Yuki Mochida, Horacio Cabral, Yutaka Miura, Kensuke Osada, Nobuhiro Nishiyama, Kazunori Kataoka
Chem. Mater. 2025
Abstract
Tailoring the secondary structure of a poly(amino acid) offers a powerful approach for precisely assembling nanostructures for biomedical applications. In this study, we demonstrated that the poly(α-l-glutamic acid) segment of the poly(ethylene glycol)-poly(α-l-glutamic acid) block copolymer forms an α-helix structure through complexation with (1,2-diaminocyclohexane)platinum(II) (DACHPt). This α-helix induction was crucial for controlling the kinetics of micelle formation from DACHPt-complexed poly(ethylene glycol)-poly(α-l-glutamic acid) block copolymers, resulting in the formation of disk-like polymeric micelles with a narrowly distributed size of approximately 30 nm. In contrast, block copolymers with a racemic poly(d,l-glutamic acid) segment, which does not form an α-helix, produced nonuniform, elongated micelles.
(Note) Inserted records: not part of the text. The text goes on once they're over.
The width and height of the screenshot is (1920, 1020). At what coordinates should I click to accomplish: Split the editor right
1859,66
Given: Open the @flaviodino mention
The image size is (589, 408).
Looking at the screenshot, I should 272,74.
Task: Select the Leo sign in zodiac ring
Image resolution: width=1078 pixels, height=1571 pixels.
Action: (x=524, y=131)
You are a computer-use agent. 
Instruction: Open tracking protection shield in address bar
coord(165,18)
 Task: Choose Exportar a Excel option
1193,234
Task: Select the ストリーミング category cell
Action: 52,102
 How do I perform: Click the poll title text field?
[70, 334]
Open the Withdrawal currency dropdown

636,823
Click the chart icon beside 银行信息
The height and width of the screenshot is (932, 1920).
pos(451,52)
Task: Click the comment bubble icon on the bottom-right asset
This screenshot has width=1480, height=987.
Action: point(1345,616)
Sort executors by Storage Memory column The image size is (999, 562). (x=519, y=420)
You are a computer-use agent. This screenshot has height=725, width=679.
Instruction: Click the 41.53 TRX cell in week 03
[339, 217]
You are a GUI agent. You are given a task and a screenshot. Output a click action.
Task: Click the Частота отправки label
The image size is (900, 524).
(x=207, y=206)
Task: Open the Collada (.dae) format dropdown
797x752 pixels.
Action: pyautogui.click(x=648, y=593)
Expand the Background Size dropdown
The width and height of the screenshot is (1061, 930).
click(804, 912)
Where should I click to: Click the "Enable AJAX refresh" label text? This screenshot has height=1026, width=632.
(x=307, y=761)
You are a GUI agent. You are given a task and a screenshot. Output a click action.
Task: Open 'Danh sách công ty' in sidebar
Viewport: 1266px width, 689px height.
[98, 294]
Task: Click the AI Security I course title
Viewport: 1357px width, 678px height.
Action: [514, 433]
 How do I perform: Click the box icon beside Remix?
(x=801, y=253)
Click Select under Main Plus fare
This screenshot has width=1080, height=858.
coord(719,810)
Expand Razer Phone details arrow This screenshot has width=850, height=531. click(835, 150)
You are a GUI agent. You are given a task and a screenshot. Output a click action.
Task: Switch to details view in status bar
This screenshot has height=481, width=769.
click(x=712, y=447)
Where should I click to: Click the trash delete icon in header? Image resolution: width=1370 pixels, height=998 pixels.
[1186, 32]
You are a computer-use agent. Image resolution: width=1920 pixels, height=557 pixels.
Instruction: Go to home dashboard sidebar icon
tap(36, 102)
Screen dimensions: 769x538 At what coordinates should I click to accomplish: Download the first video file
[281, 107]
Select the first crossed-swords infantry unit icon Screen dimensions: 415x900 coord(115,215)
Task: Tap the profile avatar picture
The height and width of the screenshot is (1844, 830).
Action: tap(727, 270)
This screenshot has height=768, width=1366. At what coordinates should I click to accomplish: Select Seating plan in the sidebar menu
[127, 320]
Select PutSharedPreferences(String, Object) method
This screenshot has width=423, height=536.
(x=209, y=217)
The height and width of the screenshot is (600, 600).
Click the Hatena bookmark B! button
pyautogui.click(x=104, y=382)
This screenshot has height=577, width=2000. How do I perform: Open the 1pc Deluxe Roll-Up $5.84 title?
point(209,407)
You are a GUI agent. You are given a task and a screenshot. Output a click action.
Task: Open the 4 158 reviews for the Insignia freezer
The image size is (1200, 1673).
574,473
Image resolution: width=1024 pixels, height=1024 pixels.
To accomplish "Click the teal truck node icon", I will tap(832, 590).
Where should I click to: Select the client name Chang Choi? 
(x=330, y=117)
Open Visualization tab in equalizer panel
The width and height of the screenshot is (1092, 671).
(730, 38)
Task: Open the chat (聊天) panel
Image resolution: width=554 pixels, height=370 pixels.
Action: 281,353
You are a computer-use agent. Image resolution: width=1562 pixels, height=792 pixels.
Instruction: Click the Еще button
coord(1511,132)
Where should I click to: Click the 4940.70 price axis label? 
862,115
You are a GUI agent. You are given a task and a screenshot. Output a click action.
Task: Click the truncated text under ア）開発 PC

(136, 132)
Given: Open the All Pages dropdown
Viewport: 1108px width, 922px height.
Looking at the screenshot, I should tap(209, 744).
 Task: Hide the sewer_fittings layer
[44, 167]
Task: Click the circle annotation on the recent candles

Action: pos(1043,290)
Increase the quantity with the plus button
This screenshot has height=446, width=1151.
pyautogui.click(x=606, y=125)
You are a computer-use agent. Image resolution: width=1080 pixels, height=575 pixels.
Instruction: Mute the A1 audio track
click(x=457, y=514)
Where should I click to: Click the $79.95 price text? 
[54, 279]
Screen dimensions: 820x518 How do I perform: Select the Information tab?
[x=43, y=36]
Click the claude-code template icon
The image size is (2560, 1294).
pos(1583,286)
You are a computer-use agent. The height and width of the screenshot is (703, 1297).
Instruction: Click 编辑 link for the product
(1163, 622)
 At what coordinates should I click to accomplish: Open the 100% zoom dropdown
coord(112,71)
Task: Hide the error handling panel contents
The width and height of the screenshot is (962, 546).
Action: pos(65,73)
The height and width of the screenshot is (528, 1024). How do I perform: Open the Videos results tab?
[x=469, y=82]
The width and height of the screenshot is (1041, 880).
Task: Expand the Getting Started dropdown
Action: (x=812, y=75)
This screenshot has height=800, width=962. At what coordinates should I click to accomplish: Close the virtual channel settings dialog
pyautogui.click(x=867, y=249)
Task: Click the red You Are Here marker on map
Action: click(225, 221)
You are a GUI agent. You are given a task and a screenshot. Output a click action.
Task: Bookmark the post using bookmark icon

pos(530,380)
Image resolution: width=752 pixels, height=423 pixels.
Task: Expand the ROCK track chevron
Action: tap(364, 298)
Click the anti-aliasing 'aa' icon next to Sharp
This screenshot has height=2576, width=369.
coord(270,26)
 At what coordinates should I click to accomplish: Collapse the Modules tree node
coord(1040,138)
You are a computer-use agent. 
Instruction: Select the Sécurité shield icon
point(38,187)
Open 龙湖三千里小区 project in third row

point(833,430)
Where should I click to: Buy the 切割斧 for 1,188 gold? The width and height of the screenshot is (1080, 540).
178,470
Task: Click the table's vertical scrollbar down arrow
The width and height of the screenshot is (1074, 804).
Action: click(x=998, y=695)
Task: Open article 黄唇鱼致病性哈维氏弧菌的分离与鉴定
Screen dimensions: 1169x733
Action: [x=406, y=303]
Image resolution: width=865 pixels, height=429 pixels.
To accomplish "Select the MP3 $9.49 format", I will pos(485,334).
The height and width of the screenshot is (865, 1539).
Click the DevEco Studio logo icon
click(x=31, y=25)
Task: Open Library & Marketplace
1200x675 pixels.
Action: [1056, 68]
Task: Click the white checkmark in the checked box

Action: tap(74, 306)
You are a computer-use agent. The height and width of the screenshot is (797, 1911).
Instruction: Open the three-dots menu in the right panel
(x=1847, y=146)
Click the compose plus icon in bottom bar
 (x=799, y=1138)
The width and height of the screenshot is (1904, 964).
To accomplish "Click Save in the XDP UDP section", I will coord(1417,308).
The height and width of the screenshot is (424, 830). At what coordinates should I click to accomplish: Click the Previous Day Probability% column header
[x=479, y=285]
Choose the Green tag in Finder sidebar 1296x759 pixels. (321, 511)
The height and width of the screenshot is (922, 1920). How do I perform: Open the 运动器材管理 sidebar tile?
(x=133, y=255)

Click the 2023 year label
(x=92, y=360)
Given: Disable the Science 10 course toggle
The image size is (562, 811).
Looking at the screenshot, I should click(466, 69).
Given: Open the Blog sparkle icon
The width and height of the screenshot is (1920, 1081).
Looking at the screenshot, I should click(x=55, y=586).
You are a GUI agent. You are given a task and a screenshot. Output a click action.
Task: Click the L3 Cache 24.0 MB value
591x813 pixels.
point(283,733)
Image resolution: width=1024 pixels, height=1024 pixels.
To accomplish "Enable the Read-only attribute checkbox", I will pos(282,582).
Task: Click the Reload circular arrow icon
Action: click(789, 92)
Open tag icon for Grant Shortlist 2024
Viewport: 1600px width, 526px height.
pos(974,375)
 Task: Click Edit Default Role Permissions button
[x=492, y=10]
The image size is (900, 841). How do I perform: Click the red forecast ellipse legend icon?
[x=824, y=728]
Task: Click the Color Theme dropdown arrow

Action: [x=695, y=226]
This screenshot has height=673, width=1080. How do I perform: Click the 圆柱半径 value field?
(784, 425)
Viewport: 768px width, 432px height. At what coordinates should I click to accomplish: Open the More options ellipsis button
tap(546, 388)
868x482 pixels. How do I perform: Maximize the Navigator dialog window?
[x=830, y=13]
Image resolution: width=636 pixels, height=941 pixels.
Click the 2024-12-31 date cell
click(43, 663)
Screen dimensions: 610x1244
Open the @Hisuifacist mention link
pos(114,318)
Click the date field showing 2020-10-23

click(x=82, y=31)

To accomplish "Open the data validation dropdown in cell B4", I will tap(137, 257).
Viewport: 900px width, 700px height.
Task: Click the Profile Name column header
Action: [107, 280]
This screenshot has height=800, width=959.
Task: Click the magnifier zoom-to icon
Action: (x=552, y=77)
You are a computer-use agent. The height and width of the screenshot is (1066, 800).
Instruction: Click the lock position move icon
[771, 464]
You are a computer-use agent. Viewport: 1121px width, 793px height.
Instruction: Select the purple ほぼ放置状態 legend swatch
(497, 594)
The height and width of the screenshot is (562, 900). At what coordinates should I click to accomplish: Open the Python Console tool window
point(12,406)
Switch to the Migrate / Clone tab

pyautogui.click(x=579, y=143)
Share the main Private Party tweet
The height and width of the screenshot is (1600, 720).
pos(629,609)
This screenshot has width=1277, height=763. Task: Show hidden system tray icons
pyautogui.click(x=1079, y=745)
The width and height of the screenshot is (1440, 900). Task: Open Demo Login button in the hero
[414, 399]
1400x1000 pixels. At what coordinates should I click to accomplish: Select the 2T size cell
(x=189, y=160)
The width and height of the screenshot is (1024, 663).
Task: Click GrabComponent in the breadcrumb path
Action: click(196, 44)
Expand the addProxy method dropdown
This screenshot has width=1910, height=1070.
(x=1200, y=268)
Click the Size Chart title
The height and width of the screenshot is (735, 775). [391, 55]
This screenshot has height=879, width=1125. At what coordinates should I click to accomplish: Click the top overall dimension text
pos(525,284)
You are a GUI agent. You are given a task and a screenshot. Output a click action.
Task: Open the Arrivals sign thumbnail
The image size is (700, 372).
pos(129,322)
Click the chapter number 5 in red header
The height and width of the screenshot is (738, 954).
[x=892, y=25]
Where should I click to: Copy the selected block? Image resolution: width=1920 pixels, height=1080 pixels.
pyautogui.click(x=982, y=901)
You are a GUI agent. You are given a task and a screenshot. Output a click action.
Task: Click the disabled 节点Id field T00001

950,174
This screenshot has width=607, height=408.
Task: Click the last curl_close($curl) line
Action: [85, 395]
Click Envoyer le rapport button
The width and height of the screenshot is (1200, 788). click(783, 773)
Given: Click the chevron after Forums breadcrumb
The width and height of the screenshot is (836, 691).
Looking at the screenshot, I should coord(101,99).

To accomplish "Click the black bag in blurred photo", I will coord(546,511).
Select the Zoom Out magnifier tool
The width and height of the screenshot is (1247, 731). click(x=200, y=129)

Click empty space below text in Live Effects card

These findings indicate that the α-helix structure in the block copolymer is key to regulating the micelle size and shape. Furthermore, the α-helices within the micelle structure significantly enhanced the stability of the micelles in the bloodstream by retarding the disintegration mediated by chloride ions. This increased stability led to the effective accumulation and enhanced antitumor activity of DACHPt-complexed micelles against pancreatic tumors.